Em tal cenário é que a investigação do Cenpec objetiva apreender as principais características das políticas voltadas para esse nível de ensino, suas repercussões para a qualidade e a equidade e as respostas a escolas localizadas em regiões de alta vulnerabilidade social.
A significativa parcela de desistentes que pertencem às famílias de mais baixa renda evidencia a necessidade de haver políticas voltadas a esse segmento da população. Há pelo menos duas direções a se considerar: prover recursos para esses jovens permanecerem na escola; a escola ser articulada ao mundo do trabalho.
Sobre o ensino noturno, ainda que ele não seja o ideal do ponto de vista pedagógico, certamente é necessário para os alunos que trabalham e devem continuar a escolaridade básica, gratuita e obrigatória — um direito garantido pela legislação brasileira. Porém, faz-se necessário criar um novo modelo de escola noturna, que atenda às peculiaridades do aluno trabalhador e assegure os mesmos níveis de qualidade do período diurno.

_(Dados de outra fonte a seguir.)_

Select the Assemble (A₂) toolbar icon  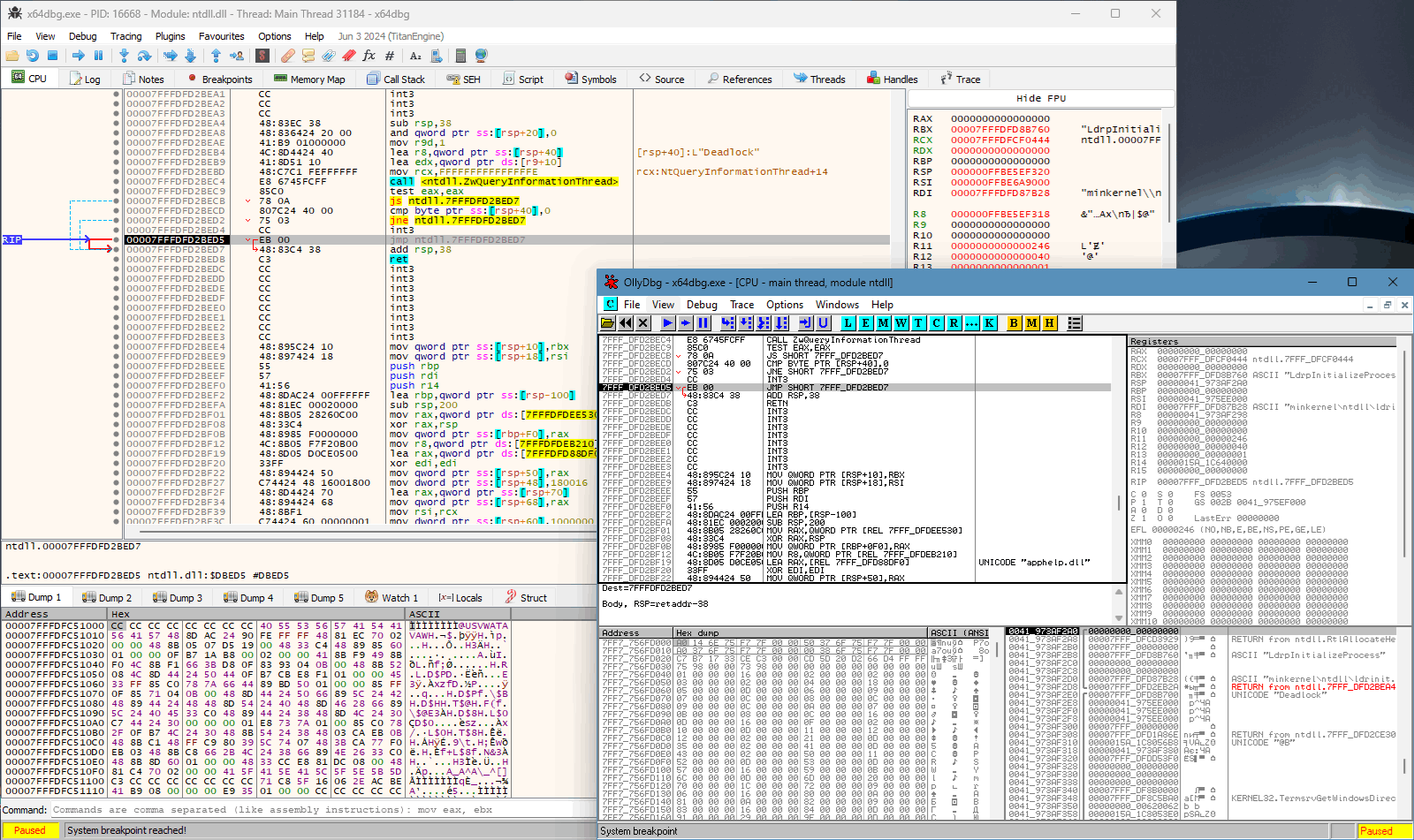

Quanto à Educação de Jovens e Adultos (EJA) — que se imaginava que seria extinta com a diminuição do analfabetismo e a melhoria da eficiência do ensino regular —, é fundamental ser repensada, pois tem papel importante na escolarização e na capacitação dos jovens que não terminaram os estudos em idade regular.

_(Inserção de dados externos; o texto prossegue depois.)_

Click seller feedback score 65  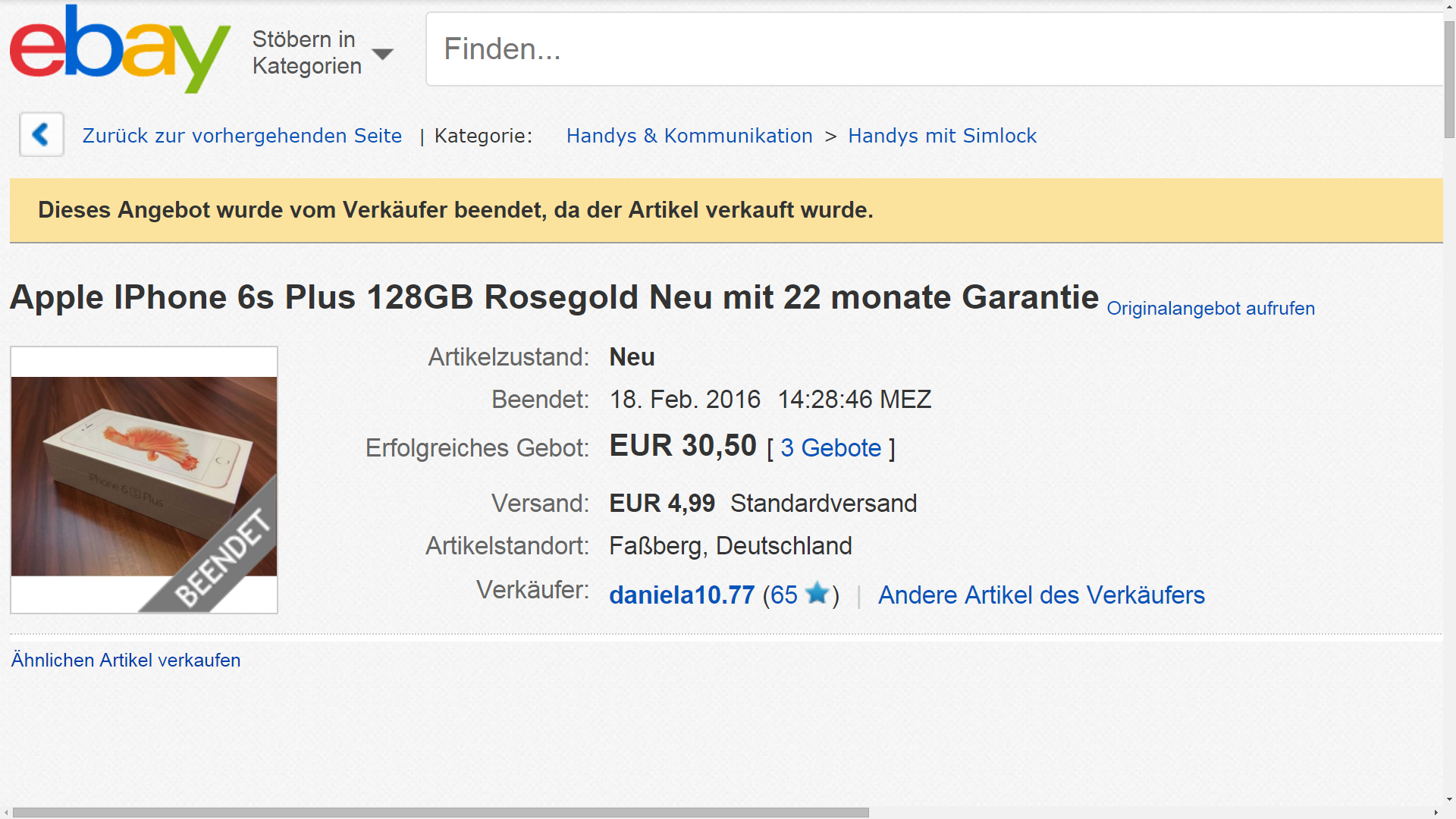pyautogui.click(x=783, y=595)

Vale lembrar que, em breve, o Brasil terá uma Base Nacional Comum Curricular, que servirá de ponto de partida para os estados elaborarem seus documentos curriculares, e as escolas, seus projetos pedagógicos. Na preparação desses projetos, não se pode abrir mão de associar os conhecimentos acadêmicos à experiência prévia dos alunos e à ampliação de suas perspectivas de futuro, sempre considerando a cultura que rodeia o universo de cada comunidade escolar. “O currículo passa a fazer sentido para o jovem quando ele integra o campo de suas experiências passadas e de suas expectativas futuras”, conclui Batista.